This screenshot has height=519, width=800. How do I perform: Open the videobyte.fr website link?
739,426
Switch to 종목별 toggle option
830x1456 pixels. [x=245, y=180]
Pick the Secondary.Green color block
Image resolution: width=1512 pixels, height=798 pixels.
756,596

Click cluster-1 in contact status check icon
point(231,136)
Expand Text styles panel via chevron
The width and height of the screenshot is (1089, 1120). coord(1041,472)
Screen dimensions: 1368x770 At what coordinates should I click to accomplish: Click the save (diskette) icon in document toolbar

::::::

■ Exercise requirements ■
Set down every one of the rows above again, character for character, in the same order and with the same line breaks.

■ Response to the exercise ■
This screenshot has height=519, width=800. How do I perform: Open the videobyte.fr website link?
739,426
Switch to 종목별 toggle option
830x1456 pixels. [x=245, y=180]
Pick the Secondary.Green color block
Image resolution: width=1512 pixels, height=798 pixels.
756,596

Click cluster-1 in contact status check icon
point(231,136)
Expand Text styles panel via chevron
The width and height of the screenshot is (1089, 1120). coord(1041,472)
Screen dimensions: 1368x770 At what coordinates should I click to accomplish: Click the save (diskette) icon in document toolbar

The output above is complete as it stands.